Contributing#

Thank you for your interest in contributing to QIR book!

There are many ways in which you can contribute to the book, whether by contributing a feature or by engaging in discussions; we value contributions in all shapes and sizes! The following sections may give some ideas for how you can get involved.

Asking and Answering Questions#

Have a question? This repository is a great place to ask questions about what QIR is, why do we need it, and how to use QIR with any platform or tooling. Your question will serve as resource to others searching for help. Please file an issue to ask your question here.

Or maybe you have figured out how that hard-to-understand concept works? Share your knowledge! If you are interested in contributing to the documentation around QIR and its tools, please follow the standard development process on the respective repository to improve the materials.

Reporting and Commenting on Issues#

Have you identified an issue or modification that would benefit the QIR community more broadly than the scope of this documentation? We want to hear about it! If you have feedback about the content in this repository, please let us know by filing a new issue!

As for any active effort, there are always many ways in which we hope to evolve and improve the specification and tools. We encourage you to look at the list of currently open issues to share your ideas and expertise.

Contributing Code#

If you are interested in helping fix issues you or someone else encountered, please make sure that the corresponding issue has been filed on the repository. Check that nobody is currently working on it and that it has indeed been marked as bug. If that’s the case, indicate on the issue that you are working on it, and link to the corresponding GitHub page where the fix is being developed. If someone is already working on a fix, ask if you can help or see what other things can be done. If an issue is labeled as feature, please follow the guidelines related to contributing features. If an issue has not been labeled yet, please indicate that you would like to work on it and be patient - we are a small team and are doing our best to be quick with responding to your inquiry!

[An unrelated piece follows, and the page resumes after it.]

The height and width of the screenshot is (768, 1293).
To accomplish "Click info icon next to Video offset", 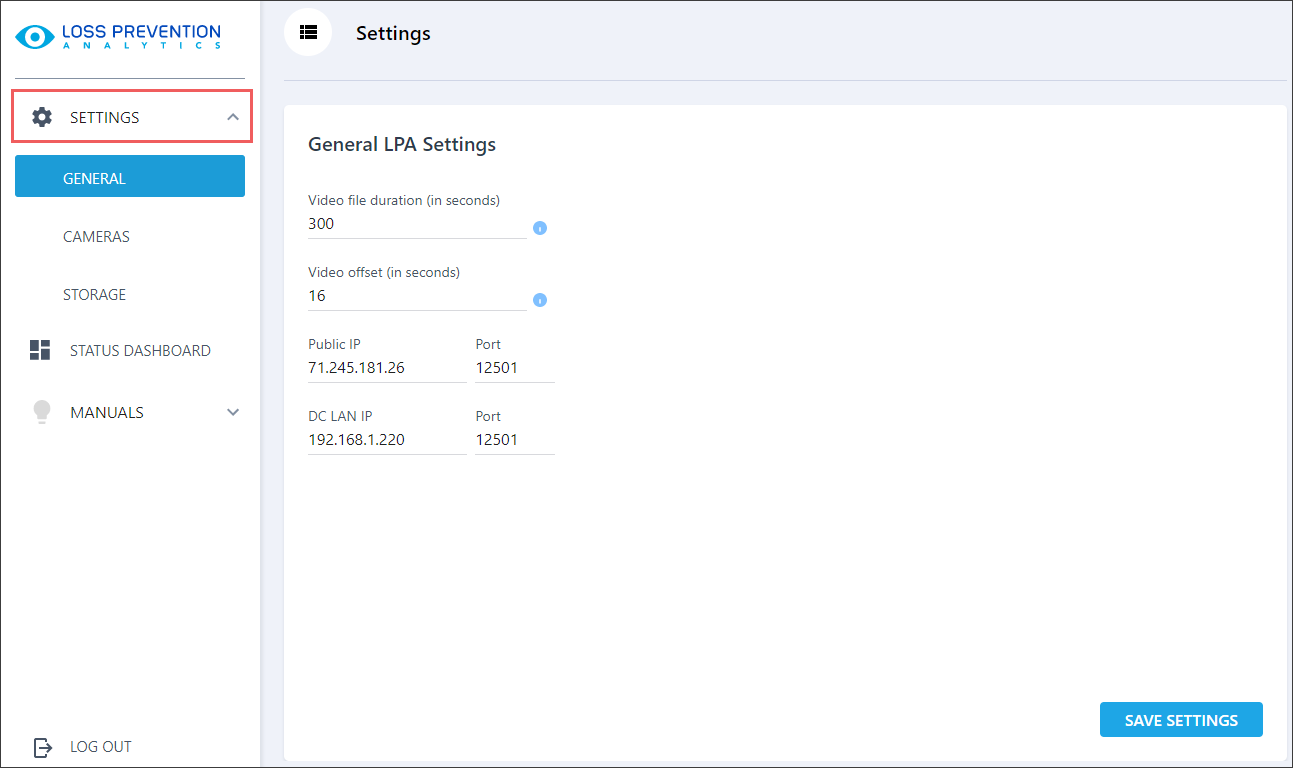I will tap(540, 300).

If you are interested in contributing a new feature, please first check if a similar functionality has already been requested. If so, consider contributing to the discussion around it rather than filing a separate issue. If no open or closed issue with such a request already exists, please file one following the feature request template. We will respond to feature requests and follow up with a discussion around its feasibility, how one might go about implementing it, and whether that is something that makes sense to add. There are several reasons why we might not be able to eventually merge even a great feature. Perhaps most commonly, a contribution is a really good one, but this isn’t the right place to develop it or we simply aren’t ready to maintain and develop it further. It can be difficult to do everything, so we are careful to prioritize the quality and reliability across the code base over new features. In such cases, we strongly encourage you to pursue your passion project in your own fork, and welcome sharing and discussing your thoughts and progress on the corresponding issue regardless. We’ll also ask for changes to a pull request if it requires more documentation or unit tests to better make use of it.

If you are looking for a place to get started with contributing code, search for example for the good-first-issue or help-wanted labels. Also, look for issues that have already been discussed in more detail, and check if you can help someone who has already started working on it.

And last but not least:

Thank You#

Your contributions to open source, large or small, make great projects like this possible. Thank you for taking the time to contribute.